The conventional system relies on removing the calf from the cow and bottle-feeding it with milk or milk replacer, while the rest of the cow’s production is reserved for humans. Many farmers operate on rigid schedules, milking 12 hours apart throughout a cow’s lactation period. Conventional wisdom also says that if cows weren’t milked twice a day on a regular schedule, mastitis and other problems would result. It turns out, however, that cows are very flexible about the process, and can adapt to a wide variety of milking schedules. The key is to keep the cow producing milk throughout her lactation period, whether through hand milking, machine milking, by allowing one or more calves to nurse, or combining the methods.

When a farmer wants to raise a calf and have milk for family use, or to sell, the calf is allowed to nurse for the first five to seven days.
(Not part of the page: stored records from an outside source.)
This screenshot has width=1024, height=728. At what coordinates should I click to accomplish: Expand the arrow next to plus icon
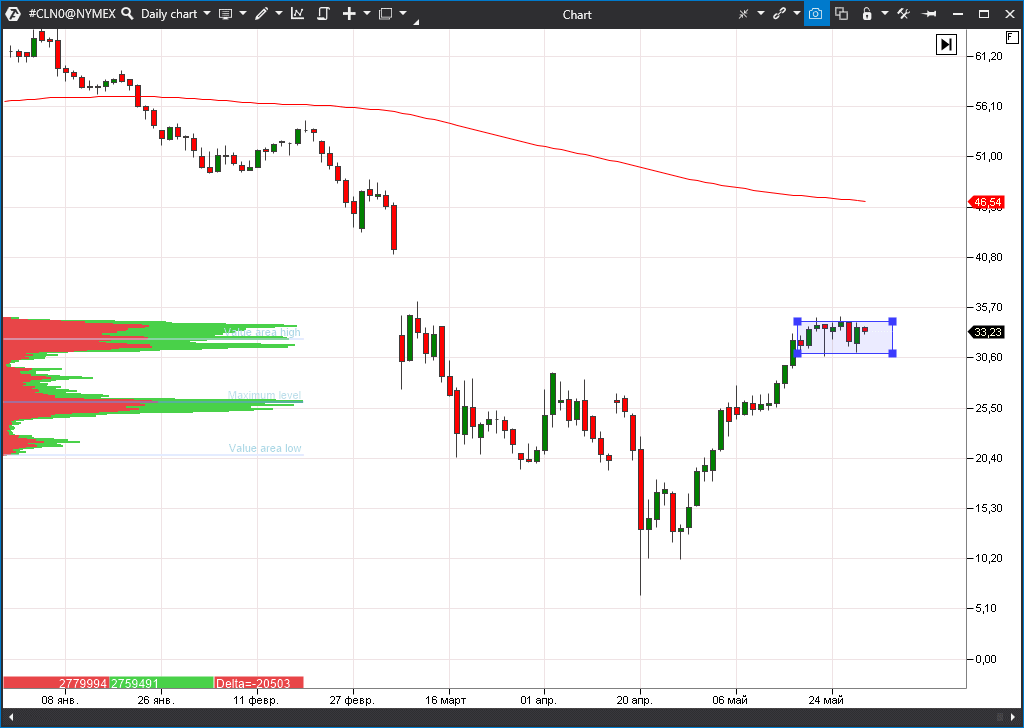click(367, 14)

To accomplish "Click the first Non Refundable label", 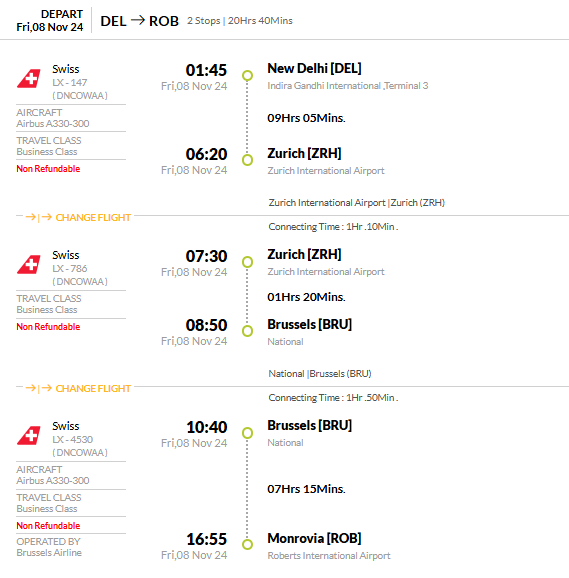I will click(48, 169).
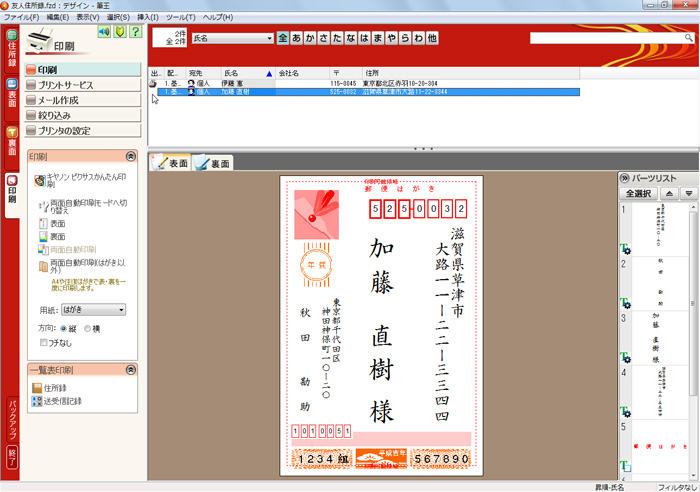
Task: Open help with the question mark icon
Action: (x=134, y=32)
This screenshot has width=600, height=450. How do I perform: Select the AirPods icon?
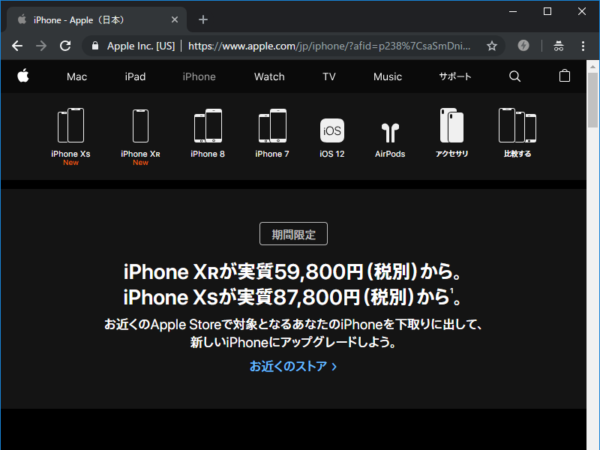[390, 132]
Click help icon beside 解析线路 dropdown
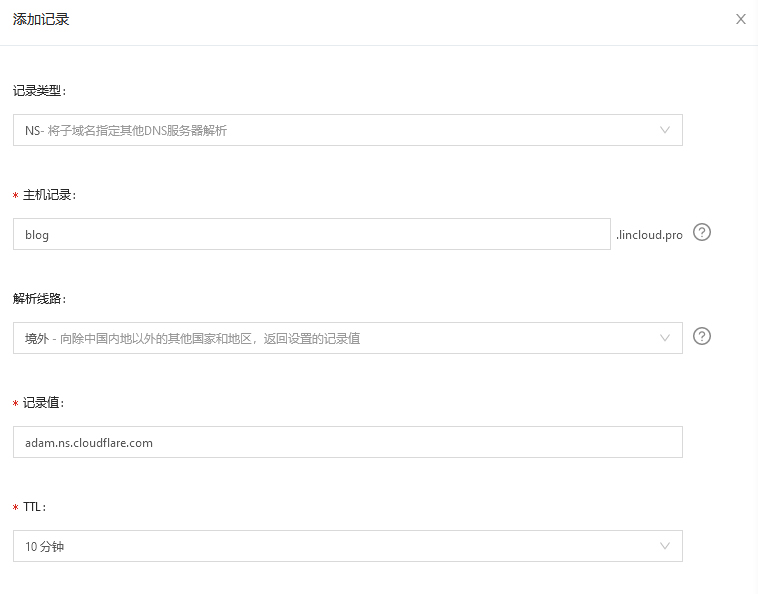 pyautogui.click(x=702, y=336)
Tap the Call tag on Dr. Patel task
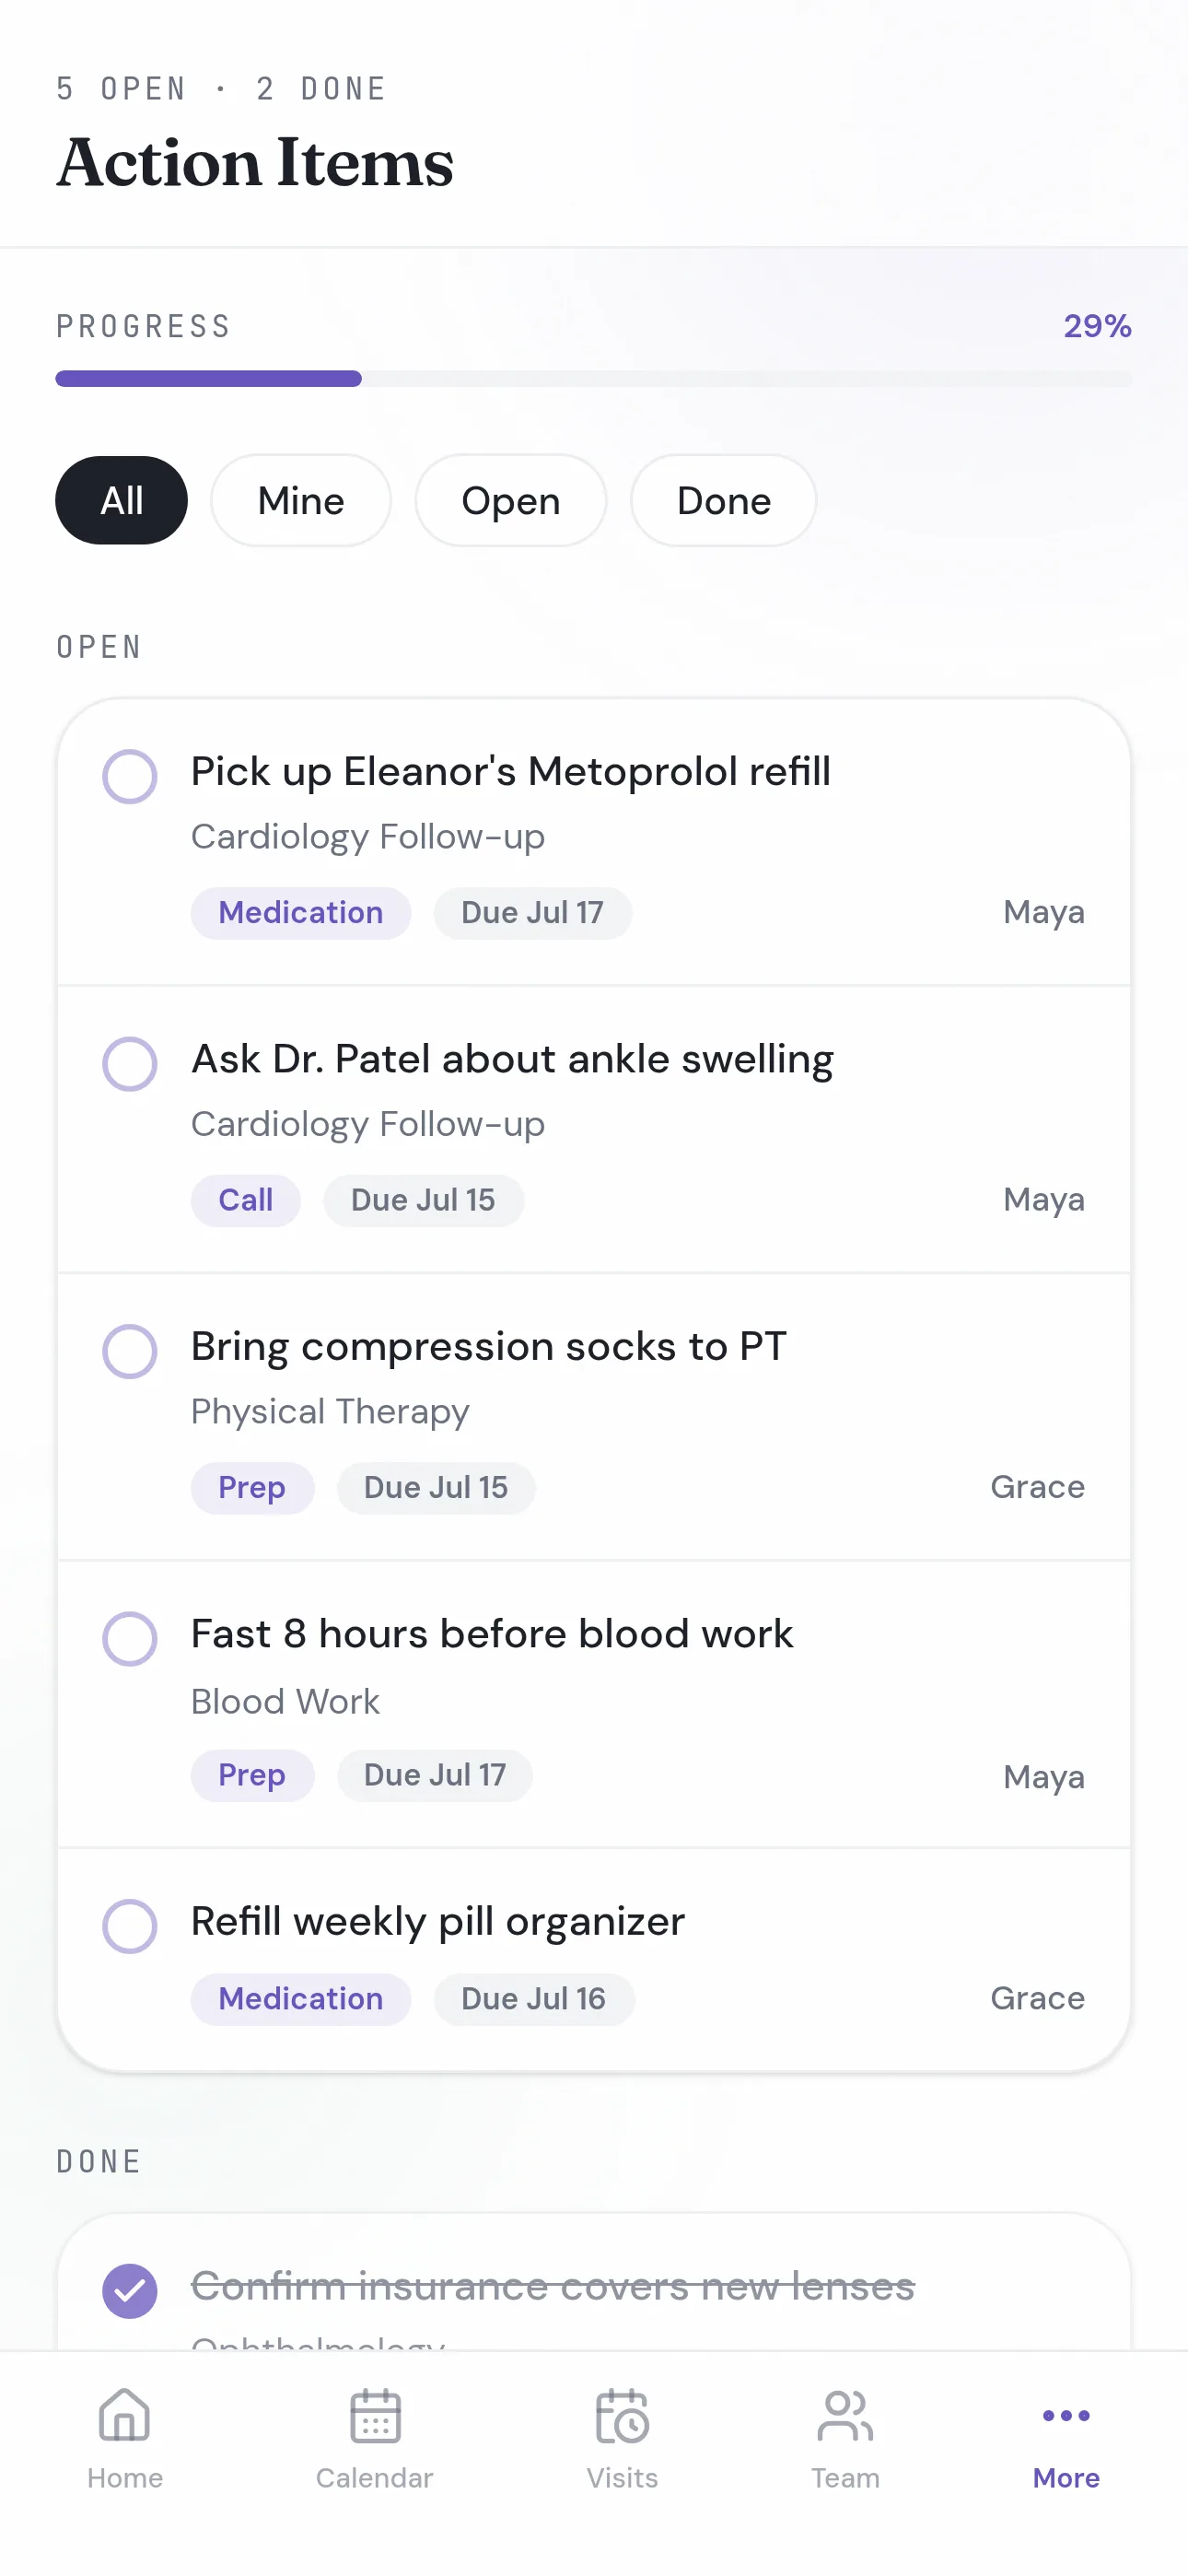 (246, 1200)
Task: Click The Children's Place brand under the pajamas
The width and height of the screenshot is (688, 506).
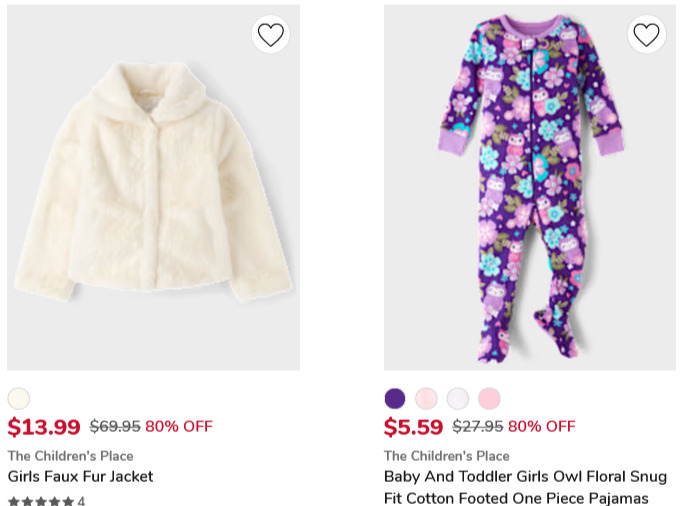Action: click(446, 456)
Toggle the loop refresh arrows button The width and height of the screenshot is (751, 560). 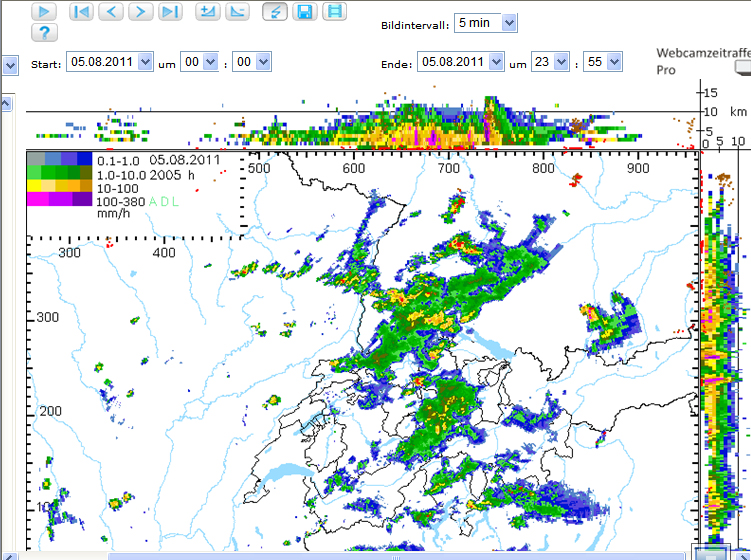[275, 11]
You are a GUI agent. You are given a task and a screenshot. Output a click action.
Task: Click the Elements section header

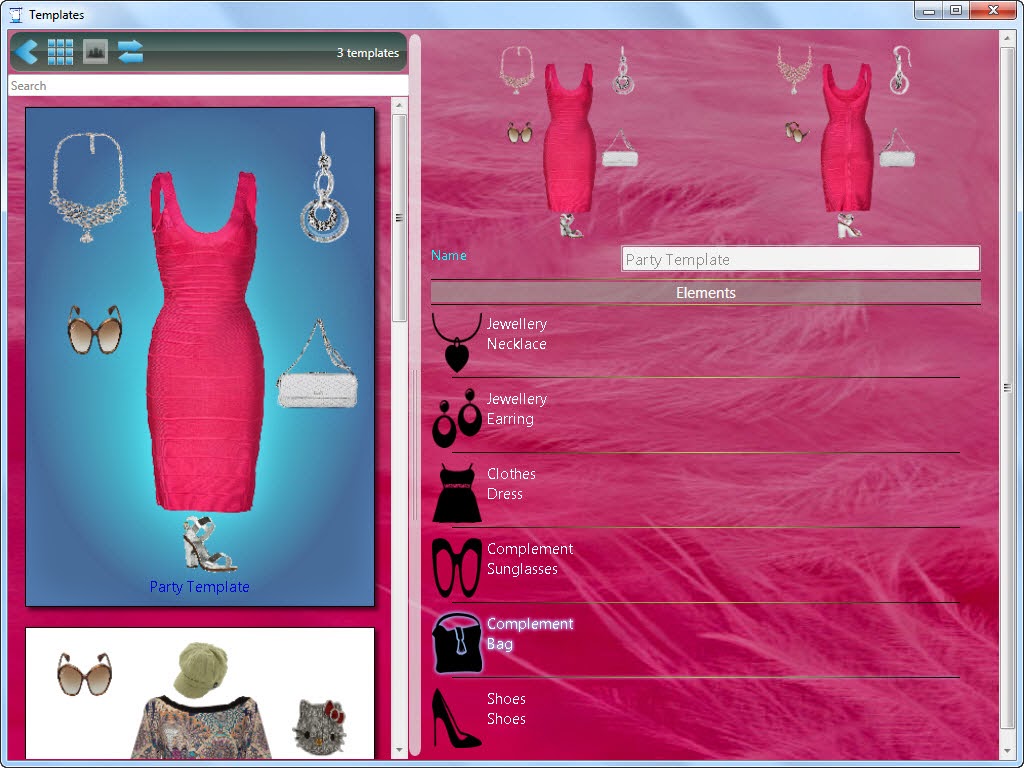click(x=705, y=292)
This allows the calf to receive colostrum, the first product of the lactation. Colostrum provides antibodies and other vital nutrients to populate the calf’s digestive system and provide immunity to disease. Cows will adapt their production to demand — within reason — so about a week after birth, the farmer begins to milk the cow by hand or machine. A well-nourished cow will produce enough for both her calf and the milking. She needs plenty of grass or hay and a good source of water, as well as minerals and salt. As the calf grows older, the farmer might pen it away from the cow for a few hours to increase the milk supply for the house or to sell. Once the calf is weaned, the cow’s entire production goes to the house or is sold. This system readily lends itself to OAD milking, and since the calf helps keep the cow’s udder from becoming over full, the farmer can milk not only OAD butat irregular intervals.

If the farmer sells the calf or chooses to bottle feed the calf, OAD milking is still an option. In early lactation, some cows that are heavy producers might need to be milked twice a day for a while. The cow will adjust to the demands placed on her, however, so if the farmer milks once a day, she will drop her production to meet that demand. In this situation, the farmer has some flexibility in terms of the milking schedule and might milk one day at 5 AM and the next at 9 AM. However, some cows are creatures of habit, and prefer a fairly regular schedule. Highly irregular milking schedules — eight-hour intervals one day, 12 the next and 10 the next, for example — may result in loss of production in some cows.

Cows on OAD milking often eat less — a savings in feed — and are better able to maintain their condition than cows on a traditional milking schedule. Although OAD milking can result in lower total volume of milk, the milk solids, protein and fat in the milk actually increase. Most of the extra production in traditional milking is actually water.

The point of OAD milking is quality. Cows on OAD milking can stick to grass or hay — the natural diet of a ruminant. Cows remain healthier when they don’t eat corn, other grains and soy typically fed to increase production in traditional commercial herds. They can more easily maintain body condition on forage alone. We feel the calves are also healthier when raised in a more humane, natural situation, and the farmer isn’t tied down to a bottle-feeding schedule. Commercial farmers are paid for the quantity of milk they produce rather than the quality. Twice-a-day milking means more money, but it also means more labor expense, and cows in a high production system often have more health problems and shorter lives. Small farmers with one or two cows don’t need to produce to commercial standards and the flexibility of OAD milking is a great benefit on a diversified small farm. Milk in the morning, milk at night, or just turn the calf in with the cow when you need to go out of town for a weekend, and the farmer can actually have a life outside the milking parlor!